Vaya por Dios, pues resulta que Donald Trump no está loco. Ni chochea ni oye ruidos. Lo dicen los médicos, que le han aplicado unas pruebas que si, como cualquier otra, tendrá sus márgenes de error, dudo que sea tan parcial e inexacta como los precipitados diagnósticos de los periodistas a sueldo.
La prueba se conoce como Evaluación Cognitiva de Montreal, y la máxima puntuación que se puede sacar en ella es 30 puntos. ¿Adivinan cuánto saco ese «desequilibrado payaso débil mental» que ocupa la Casa Blanca? Exacto: 30. No tenía por qué hacerlo, no hay nada previsto ni es obligatorio o aun aconsejable, pero Trump quiso salir a los rumores vertidos en el libro ‘Fire and Fury’, donde se cuestiona su salud mental.
La noticia, no hay que decirlo, ha caído como un jarro de agua fría sobre esa abrumadora mayoría de informadores que, en Estados Unidos y más allá, se han pasado más de un año repitiendo 24/7 la consigna de que Trump es a) un débil mental y/o b) que está como unas maracas.
Pero como parece improbable que toda esa legión innúmera de preparadísimos profesionales yerre tan catastróficamente, calificando de loco a quien demuestra estar inusualmente equilibrado y de tonto de baba a quien no tiene un pelo de eso mismo, solo cabe dos posibilidades, una combinación de ellas: mienten con toda la boca o el modelo que defienden, su visión global, es la auténtica locura.
Por ejemplo, cualquiera con cierta perspectiva histórica y mirada fría no podría llamar a la Guerra Fría 2.0 que vivimos otra cosa que una verdadera locura, que pone al planeta constantemente al borde de una pesadilla nuclear sin necesidad alguna.
Rusia no amenaza la seguridad de Estados Unidos. Para empezar, no puedo. Uno echa un rápido vistazo a la correlación de fuerzas y le da la risa. Podría ponerse fin a la tensión en cualquier momento, Trump ha repetido desde la campaña que tiene la intención de enterrar el hacha de la guerra con Moscú y Putin parece entenderse bien con el inquilino de la Casa Blanca.

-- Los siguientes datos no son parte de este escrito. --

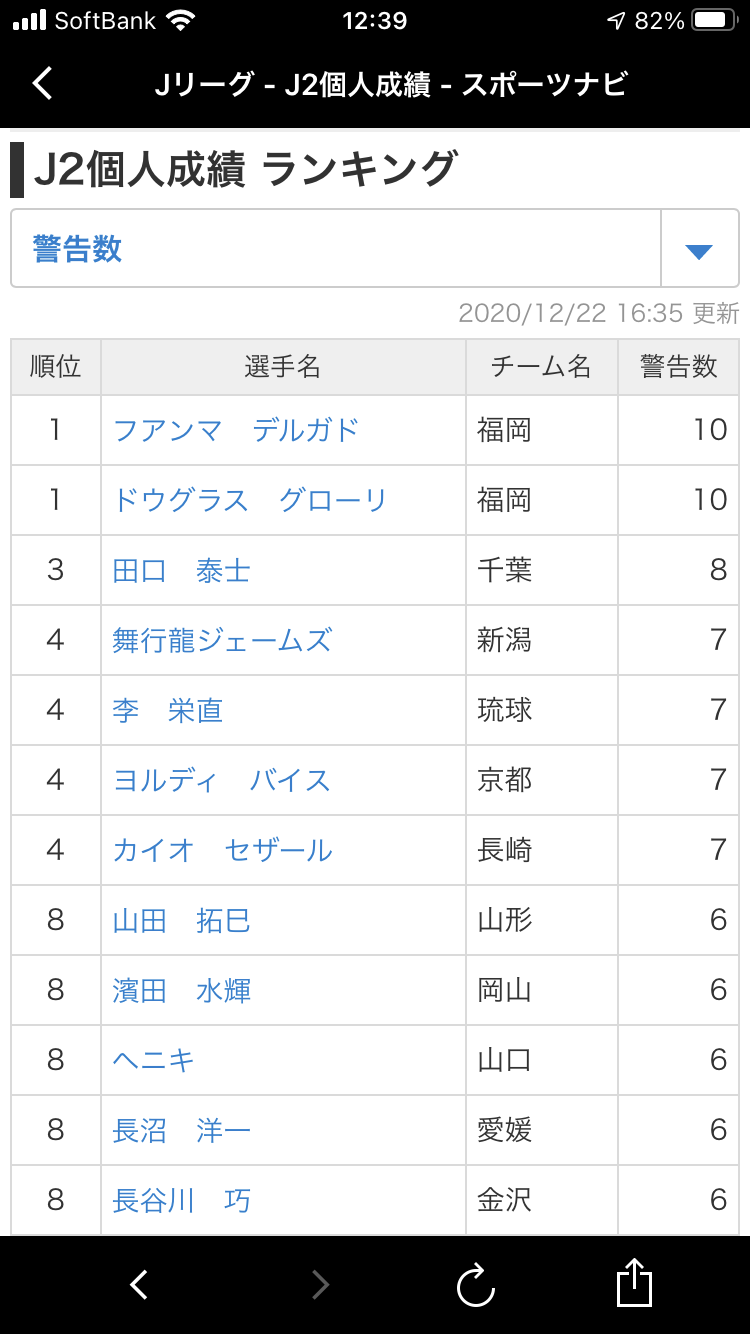Tap the 濱田 水輝 link

tap(182, 990)
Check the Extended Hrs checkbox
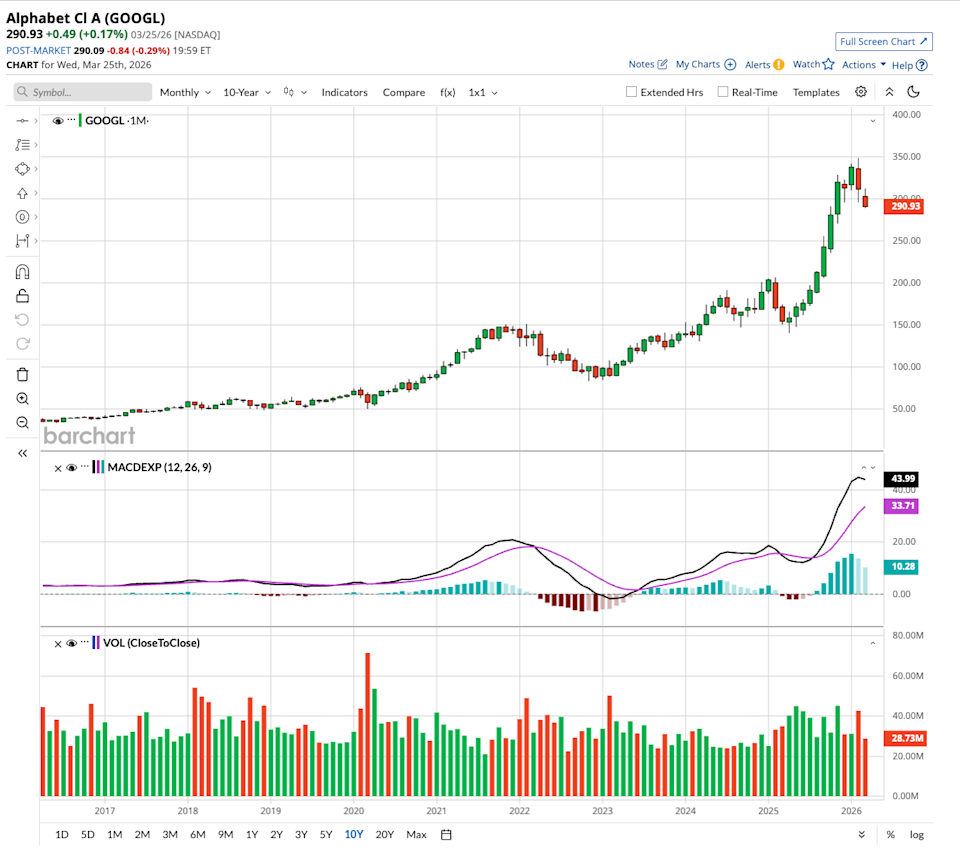 click(631, 92)
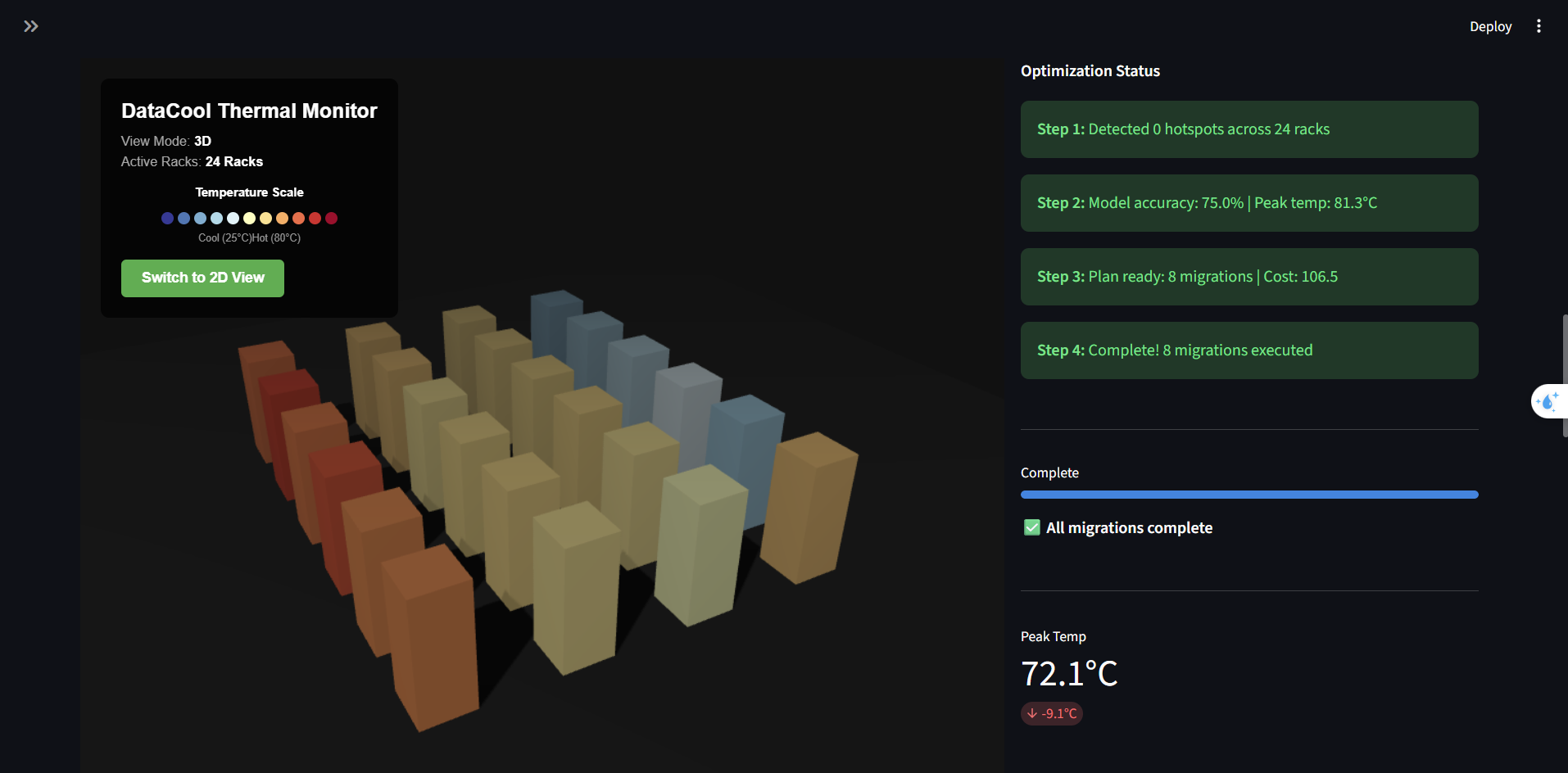Select Step 4 migrations executed status

[1249, 350]
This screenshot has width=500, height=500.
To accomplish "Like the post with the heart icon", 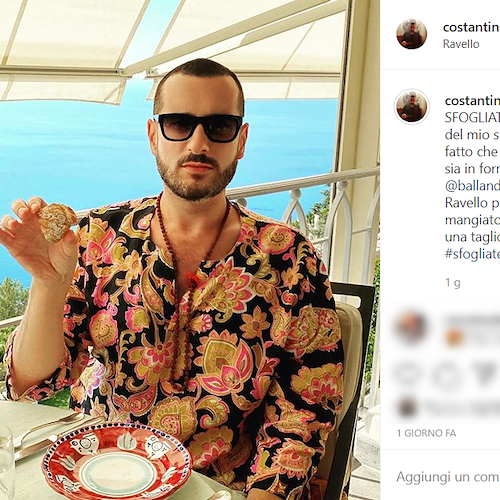I will click(407, 375).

Pero basta que los dos pasen más de un par de minutos hablando, ya sea en persona o por teléfono, para que la oposición -es decir, los grandes medios- enloquezca y le acuse de estar cumpliendo algún oscuro pacto secreto con el Kremlin y confirmando esa ‘trama rusa’ en la que no creen ya ni los niños que aún esperan a Santa Claus. No soy psiquiatra, pero así de pronto me atrevería a diagnosticar tendencias paranoides.